▶ [Work order] Copy each entry below without any change.

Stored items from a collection
____
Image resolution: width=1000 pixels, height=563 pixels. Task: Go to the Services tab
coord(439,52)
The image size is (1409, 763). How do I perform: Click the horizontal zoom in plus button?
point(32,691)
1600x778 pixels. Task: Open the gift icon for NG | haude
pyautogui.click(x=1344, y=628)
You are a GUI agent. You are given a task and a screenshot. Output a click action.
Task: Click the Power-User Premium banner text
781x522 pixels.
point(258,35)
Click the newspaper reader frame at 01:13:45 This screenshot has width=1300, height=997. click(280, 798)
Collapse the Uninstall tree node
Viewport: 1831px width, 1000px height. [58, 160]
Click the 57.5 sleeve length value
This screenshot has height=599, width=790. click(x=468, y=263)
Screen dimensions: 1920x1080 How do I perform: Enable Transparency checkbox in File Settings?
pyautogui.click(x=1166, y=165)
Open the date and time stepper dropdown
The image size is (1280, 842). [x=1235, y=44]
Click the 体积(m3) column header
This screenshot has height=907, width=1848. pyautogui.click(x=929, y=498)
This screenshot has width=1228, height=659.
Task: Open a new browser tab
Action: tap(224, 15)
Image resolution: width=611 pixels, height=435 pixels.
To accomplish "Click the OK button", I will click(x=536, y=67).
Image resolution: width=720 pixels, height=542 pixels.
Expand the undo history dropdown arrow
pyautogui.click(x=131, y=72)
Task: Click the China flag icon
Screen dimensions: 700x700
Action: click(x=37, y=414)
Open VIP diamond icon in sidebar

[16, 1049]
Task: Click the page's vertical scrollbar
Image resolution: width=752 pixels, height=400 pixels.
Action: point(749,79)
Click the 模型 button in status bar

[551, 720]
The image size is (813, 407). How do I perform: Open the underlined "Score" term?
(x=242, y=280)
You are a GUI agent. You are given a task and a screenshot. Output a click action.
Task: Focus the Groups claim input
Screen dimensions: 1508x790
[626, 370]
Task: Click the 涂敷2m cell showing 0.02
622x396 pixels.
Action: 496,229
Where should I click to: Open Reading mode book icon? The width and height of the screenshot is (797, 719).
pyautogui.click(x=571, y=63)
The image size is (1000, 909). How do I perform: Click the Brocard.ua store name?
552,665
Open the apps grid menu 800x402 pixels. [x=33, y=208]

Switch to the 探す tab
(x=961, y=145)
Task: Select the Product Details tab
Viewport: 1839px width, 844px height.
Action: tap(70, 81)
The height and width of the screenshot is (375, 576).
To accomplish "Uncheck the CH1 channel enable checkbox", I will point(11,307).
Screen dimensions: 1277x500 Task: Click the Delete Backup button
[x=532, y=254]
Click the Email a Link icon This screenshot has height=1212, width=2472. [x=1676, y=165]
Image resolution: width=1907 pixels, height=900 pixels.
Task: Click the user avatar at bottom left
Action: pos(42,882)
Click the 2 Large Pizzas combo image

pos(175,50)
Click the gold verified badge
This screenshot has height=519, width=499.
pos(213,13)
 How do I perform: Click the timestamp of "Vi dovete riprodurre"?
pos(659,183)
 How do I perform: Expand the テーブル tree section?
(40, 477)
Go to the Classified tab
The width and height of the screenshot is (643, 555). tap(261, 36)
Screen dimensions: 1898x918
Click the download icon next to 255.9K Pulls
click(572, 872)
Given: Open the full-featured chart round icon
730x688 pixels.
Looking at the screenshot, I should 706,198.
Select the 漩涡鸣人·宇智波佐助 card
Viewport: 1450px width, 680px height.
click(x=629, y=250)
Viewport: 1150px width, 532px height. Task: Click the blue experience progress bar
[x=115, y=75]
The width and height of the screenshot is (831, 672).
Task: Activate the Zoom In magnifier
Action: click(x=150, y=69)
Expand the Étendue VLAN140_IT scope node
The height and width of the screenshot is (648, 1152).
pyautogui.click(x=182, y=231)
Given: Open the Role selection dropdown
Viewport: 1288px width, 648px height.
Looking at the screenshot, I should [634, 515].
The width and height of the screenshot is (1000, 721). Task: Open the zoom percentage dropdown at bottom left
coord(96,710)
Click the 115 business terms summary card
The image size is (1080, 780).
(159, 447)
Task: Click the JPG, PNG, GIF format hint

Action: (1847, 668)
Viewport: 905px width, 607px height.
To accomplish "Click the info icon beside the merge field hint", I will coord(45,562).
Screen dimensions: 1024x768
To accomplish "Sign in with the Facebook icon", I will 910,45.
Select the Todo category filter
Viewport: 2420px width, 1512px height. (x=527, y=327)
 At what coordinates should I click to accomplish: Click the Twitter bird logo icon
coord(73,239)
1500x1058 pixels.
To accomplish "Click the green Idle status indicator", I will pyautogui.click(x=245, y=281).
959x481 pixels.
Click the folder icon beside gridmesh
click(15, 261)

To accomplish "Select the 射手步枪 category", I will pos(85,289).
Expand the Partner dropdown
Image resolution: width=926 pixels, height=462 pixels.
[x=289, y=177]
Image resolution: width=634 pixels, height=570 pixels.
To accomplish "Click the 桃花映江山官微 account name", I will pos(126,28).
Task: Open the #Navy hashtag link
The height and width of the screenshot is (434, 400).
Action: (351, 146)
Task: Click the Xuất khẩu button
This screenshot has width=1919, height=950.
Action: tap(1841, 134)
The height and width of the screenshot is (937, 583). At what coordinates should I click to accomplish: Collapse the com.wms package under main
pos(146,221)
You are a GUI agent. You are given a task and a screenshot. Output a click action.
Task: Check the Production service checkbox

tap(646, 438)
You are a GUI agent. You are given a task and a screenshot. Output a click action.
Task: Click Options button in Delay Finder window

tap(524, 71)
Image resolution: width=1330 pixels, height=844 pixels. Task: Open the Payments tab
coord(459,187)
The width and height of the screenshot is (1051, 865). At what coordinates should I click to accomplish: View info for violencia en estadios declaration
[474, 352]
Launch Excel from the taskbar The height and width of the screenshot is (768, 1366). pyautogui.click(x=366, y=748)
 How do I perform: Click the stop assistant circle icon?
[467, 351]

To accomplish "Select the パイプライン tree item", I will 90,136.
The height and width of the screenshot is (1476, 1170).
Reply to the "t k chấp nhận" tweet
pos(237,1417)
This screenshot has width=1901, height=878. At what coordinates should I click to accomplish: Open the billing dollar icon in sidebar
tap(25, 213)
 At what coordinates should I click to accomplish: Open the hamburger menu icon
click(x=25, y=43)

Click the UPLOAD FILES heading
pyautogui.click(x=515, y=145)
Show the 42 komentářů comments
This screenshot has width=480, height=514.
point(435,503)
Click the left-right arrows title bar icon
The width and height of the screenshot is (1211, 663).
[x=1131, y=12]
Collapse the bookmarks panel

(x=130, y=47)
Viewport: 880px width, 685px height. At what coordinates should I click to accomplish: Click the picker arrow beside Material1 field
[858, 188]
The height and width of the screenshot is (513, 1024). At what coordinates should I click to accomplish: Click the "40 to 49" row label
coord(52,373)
____
▶ [Solution]
Image resolution: width=1000 pixels, height=563 pixels. Task: Go to the Services tab
coord(439,52)
The image size is (1409, 763). How do I perform: Click the horizontal zoom in plus button?
point(32,691)
1600x778 pixels. Task: Open the gift icon for NG | haude
pyautogui.click(x=1344, y=628)
You are a GUI agent. You are given a task and a screenshot. Output a click action.
Task: Click the Power-User Premium banner text
781x522 pixels.
point(258,35)
Click the newspaper reader frame at 01:13:45 This screenshot has width=1300, height=997. click(280, 798)
Collapse the Uninstall tree node
Viewport: 1831px width, 1000px height. [58, 160]
Click the 57.5 sleeve length value
This screenshot has height=599, width=790. click(x=468, y=263)
Screen dimensions: 1920x1080 How do I perform: Enable Transparency checkbox in File Settings?
pyautogui.click(x=1166, y=165)
Open the date and time stepper dropdown
The image size is (1280, 842). [x=1235, y=44]
Click the 体积(m3) column header
This screenshot has height=907, width=1848. pyautogui.click(x=929, y=498)
This screenshot has width=1228, height=659.
Task: Open a new browser tab
Action: tap(224, 15)
Image resolution: width=611 pixels, height=435 pixels.
To accomplish "Click the OK button", I will click(x=536, y=67).
Image resolution: width=720 pixels, height=542 pixels.
Expand the undo history dropdown arrow
pyautogui.click(x=131, y=72)
Task: Click the China flag icon
Screen dimensions: 700x700
Action: click(x=37, y=414)
Open VIP diamond icon in sidebar

[16, 1049]
Task: Click the page's vertical scrollbar
Image resolution: width=752 pixels, height=400 pixels.
Action: point(749,79)
Click the 模型 button in status bar

[551, 720]
The image size is (813, 407). How do I perform: Open the underlined "Score" term?
(x=242, y=280)
You are a GUI agent. You are given a task and a screenshot. Output a click action.
Task: Focus the Groups claim input
Screen dimensions: 1508x790
[626, 370]
Task: Click the 涂敷2m cell showing 0.02
622x396 pixels.
Action: 496,229
Where should I click to: Open Reading mode book icon? The width and height of the screenshot is (797, 719).
pyautogui.click(x=571, y=63)
The image size is (1000, 909). How do I perform: Click the Brocard.ua store name?
552,665
Open the apps grid menu 800x402 pixels. [x=33, y=208]

Switch to the 探す tab
(x=961, y=145)
Task: Select the Product Details tab
Viewport: 1839px width, 844px height.
Action: tap(70, 81)
The height and width of the screenshot is (375, 576).
To accomplish "Uncheck the CH1 channel enable checkbox", I will point(11,307).
Screen dimensions: 1277x500 Task: Click the Delete Backup button
[x=532, y=254]
Click the Email a Link icon This screenshot has height=1212, width=2472. [x=1676, y=165]
Image resolution: width=1907 pixels, height=900 pixels.
Task: Click the user avatar at bottom left
Action: pos(42,882)
Click the 2 Large Pizzas combo image

pos(175,50)
Click the gold verified badge
This screenshot has height=519, width=499.
pos(213,13)
 How do I perform: Click the timestamp of "Vi dovete riprodurre"?
pos(659,183)
 How do I perform: Expand the テーブル tree section?
(40, 477)
Go to the Classified tab
The width and height of the screenshot is (643, 555). tap(261, 36)
Screen dimensions: 1898x918
Click the download icon next to 255.9K Pulls
click(572, 872)
Given: Open the full-featured chart round icon
730x688 pixels.
Looking at the screenshot, I should 706,198.
Select the 漩涡鸣人·宇智波佐助 card
Viewport: 1450px width, 680px height.
click(x=629, y=250)
Viewport: 1150px width, 532px height. Task: Click the blue experience progress bar
[x=115, y=75]
The width and height of the screenshot is (831, 672).
Task: Activate the Zoom In magnifier
Action: click(x=150, y=69)
Expand the Étendue VLAN140_IT scope node
The height and width of the screenshot is (648, 1152).
pyautogui.click(x=182, y=231)
Given: Open the Role selection dropdown
Viewport: 1288px width, 648px height.
Looking at the screenshot, I should [634, 515].
The width and height of the screenshot is (1000, 721). Task: Open the zoom percentage dropdown at bottom left
coord(96,710)
Click the 115 business terms summary card
The image size is (1080, 780).
(159, 447)
Task: Click the JPG, PNG, GIF format hint

Action: (1847, 668)
Viewport: 905px width, 607px height.
To accomplish "Click the info icon beside the merge field hint", I will coord(45,562).
Screen dimensions: 1024x768
To accomplish "Sign in with the Facebook icon", I will 910,45.
Select the Todo category filter
Viewport: 2420px width, 1512px height. (x=527, y=327)
 At what coordinates should I click to accomplish: Click the Twitter bird logo icon
coord(73,239)
1500x1058 pixels.
To accomplish "Click the green Idle status indicator", I will pyautogui.click(x=245, y=281).
959x481 pixels.
Click the folder icon beside gridmesh
click(15, 261)

To accomplish "Select the 射手步枪 category", I will pos(85,289).
Expand the Partner dropdown
Image resolution: width=926 pixels, height=462 pixels.
[x=289, y=177]
Image resolution: width=634 pixels, height=570 pixels.
To accomplish "Click the 桃花映江山官微 account name", I will pos(126,28).
Task: Open the #Navy hashtag link
The height and width of the screenshot is (434, 400).
Action: (351, 146)
Task: Click the Xuất khẩu button
This screenshot has width=1919, height=950.
Action: tap(1841, 134)
The height and width of the screenshot is (937, 583). At what coordinates should I click to accomplish: Collapse the com.wms package under main
pos(146,221)
You are a GUI agent. You are given a task and a screenshot. Output a click action.
Task: Check the Production service checkbox

tap(646, 438)
You are a GUI agent. You are given a task and a screenshot. Output a click action.
Task: Click Options button in Delay Finder window

tap(524, 71)
Image resolution: width=1330 pixels, height=844 pixels. Task: Open the Payments tab
coord(459,187)
The width and height of the screenshot is (1051, 865). At what coordinates should I click to accomplish: View info for violencia en estadios declaration
[474, 352]
Launch Excel from the taskbar The height and width of the screenshot is (768, 1366). pyautogui.click(x=366, y=748)
 How do I perform: Click the stop assistant circle icon?
[467, 351]

To accomplish "Select the パイプライン tree item", I will 90,136.
The height and width of the screenshot is (1476, 1170).
Reply to the "t k chấp nhận" tweet
pos(237,1417)
This screenshot has width=1901, height=878. At what coordinates should I click to accomplish: Open the billing dollar icon in sidebar
tap(25, 213)
 At what coordinates should I click to accomplish: Open the hamburger menu icon
click(x=25, y=43)

Click the UPLOAD FILES heading
pyautogui.click(x=515, y=145)
Show the 42 komentářů comments
This screenshot has width=480, height=514.
point(435,503)
Click the left-right arrows title bar icon
The width and height of the screenshot is (1211, 663).
[x=1131, y=12]
Collapse the bookmarks panel

(x=130, y=47)
Viewport: 880px width, 685px height. At what coordinates should I click to accomplish: Click the picker arrow beside Material1 field
[858, 188]
The height and width of the screenshot is (513, 1024). At what coordinates should I click to accomplish: Click the "40 to 49" row label
coord(52,373)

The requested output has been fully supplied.